Annexin V binding assay

The rate of apoptosis induced by CQ was quantified using the Annexin V-FITC/PI kit (Nanjing KeyGen Biotech, Co., Ltd., Nanjing, China) following the manufacturer's instructions. A549 cells (5×105 cells/well) in the exponential phase were treated with different concentrations of CQ (0, 10, 20, 40 and 80 µM) for 24 h. After harvesting, the cells were resuspended with Annexin binding buffer and then incubated with 5 µl Annexin V-FITC and 5 µl of propodium iodine (PI) solutions at room temperature for 15 min in the dark. The early apoptotic (Annexin V-FITC-positive) and necrotic/late apoptotic cells (Annexin V-FITC-positive, PI-positive) were quantified by BD FACSCalibur Flow Cytometer (BD Biosciences, San Jose, CA, USA).

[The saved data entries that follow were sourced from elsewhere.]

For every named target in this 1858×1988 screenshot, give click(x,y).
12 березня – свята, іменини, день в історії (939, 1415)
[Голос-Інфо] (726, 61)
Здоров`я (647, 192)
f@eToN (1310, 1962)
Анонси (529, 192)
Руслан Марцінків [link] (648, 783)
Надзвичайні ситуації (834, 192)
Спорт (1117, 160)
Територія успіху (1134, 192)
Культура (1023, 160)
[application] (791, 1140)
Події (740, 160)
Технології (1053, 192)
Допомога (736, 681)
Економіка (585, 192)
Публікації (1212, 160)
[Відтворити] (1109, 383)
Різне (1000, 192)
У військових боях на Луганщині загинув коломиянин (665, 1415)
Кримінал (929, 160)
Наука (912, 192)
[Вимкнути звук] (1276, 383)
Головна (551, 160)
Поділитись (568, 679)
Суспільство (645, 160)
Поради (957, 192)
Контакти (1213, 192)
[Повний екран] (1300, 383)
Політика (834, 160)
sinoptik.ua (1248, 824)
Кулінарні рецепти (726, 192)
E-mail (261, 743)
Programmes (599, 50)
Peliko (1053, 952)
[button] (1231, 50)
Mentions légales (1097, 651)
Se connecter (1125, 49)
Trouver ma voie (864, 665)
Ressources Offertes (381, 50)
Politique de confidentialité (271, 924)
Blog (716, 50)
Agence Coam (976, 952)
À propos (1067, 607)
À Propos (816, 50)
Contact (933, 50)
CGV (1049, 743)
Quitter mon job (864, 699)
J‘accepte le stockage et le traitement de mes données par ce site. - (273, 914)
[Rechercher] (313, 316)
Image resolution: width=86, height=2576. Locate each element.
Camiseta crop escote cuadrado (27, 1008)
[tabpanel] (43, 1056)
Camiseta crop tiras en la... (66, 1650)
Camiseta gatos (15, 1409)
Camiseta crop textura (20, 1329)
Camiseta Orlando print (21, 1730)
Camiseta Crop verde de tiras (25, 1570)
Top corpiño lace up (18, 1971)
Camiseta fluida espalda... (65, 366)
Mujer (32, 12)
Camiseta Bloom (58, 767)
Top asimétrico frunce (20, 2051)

Mitochondrial membrane potential assay

Mitochondrial membrane potential (ΔΨm) changes after CQ exposure were detected using the JC-1 Mitochondrial Potential Detection kit (Nanjing KeyGen Biotech) and flow cytometry (FCM). After being treated with CQ, A549 cells were trypsinized and washed twice with cold PBS, and then were stained using JC-1 in PBS for 15 min at room temperature in the dark, followed by FCM analysis.

Western blot analysis

Human A549 cells were treated with CQ in designated concentrations for 24 h. Total protein was isolated from the control and treated cells using RIPA lysis buffer (Beyotime Institute of Biotechnology, Shanghai, China). The bicinchoninic acid (BCA) protein assay was employed to determine the protein concentration. For western blot analysis, equal amounts of protein were denatured, separated by 10% sodium dodecyl sulfate-acrylamide gel, and transferred onto nitrocellulose membranes (Pall Life Sciences, Ann Arbor, MI, USA). The non-specific protein bands were blocked in BSA blocking buffer for 1 h at room temperature. Subsequently, the membranes were incubated with primary antibodies respectively against GAPDH (1:2,500; cat. no. 2118), LC3B (1:1,000; cat. no. 2775), Beclin-1 (1:1,000; cat. no. 3495), p62 (1:1,000; cat. no. 88588), p-AKT (1:2,000; cat. no. 4060), AKT (1:1,000; cat. no. 9272), p-PI3K (1:1,000; cat. no. 4228), PI3K (1:1,000; cat. no. 4292), Bcl-2 (1:1,000; cat. no. 2872), Bax (1:1,000; cat. no. 2774), cytochrome c (1:1,000; cat. no. 11940), c-caspase-3 (1:1,000; cat. no. 9664) and poly(ADP-ribose) polymerase (PARP) (1:1,000; cat. no. 9542) (Cell Signaling Technology, Inc.) at 4°C overnight followed by either a goat anti-rabbit (1:2,500; cat. no. 7074; Cell Signaling Technology, Inc.), or goat anti-mouse HRP-conjugated secondary antibody (1:2,500; cat. no. 7076; Cell Signaling Technology, Inc.) for another 2 h at room temperature. Finally, the reactive bands were visualized using an enhanced chemiluminescent substrate to HRP (Pierce, Woburn, MA, USA). GAPDH was used as the internal control.

Statistical analysis

All experiments were run independently in triplicate. The data were presented as the mean ± standard deviation (SD). One-way analysis of variance (ANOVA) was employed to determine the differences between the control and treated groups followed by a Student's t-test for multiple comparisons. A P<0.05 indicated a statistically significant result.

Results

CQ inhibits the viability of A549 cells

The inhibitory effect of CQ on A549 cells was detected by MTT assay. As shown in Fig. 1, CQ inhibited the viability of A549 cells in a dose-and time-dependent manner in CQ concentrations between 2.5 and 160 µM, and a significant decrease was recorded after the concentration reached 20 µM at 24 h and 10 µM at 48 h, respectively (P<0.05). CQ inhibited cell proliferation to ~80% at a concentration of 160 µM at 24 h and 92.28% at a concentration of 160 µM at 48 h, respectively.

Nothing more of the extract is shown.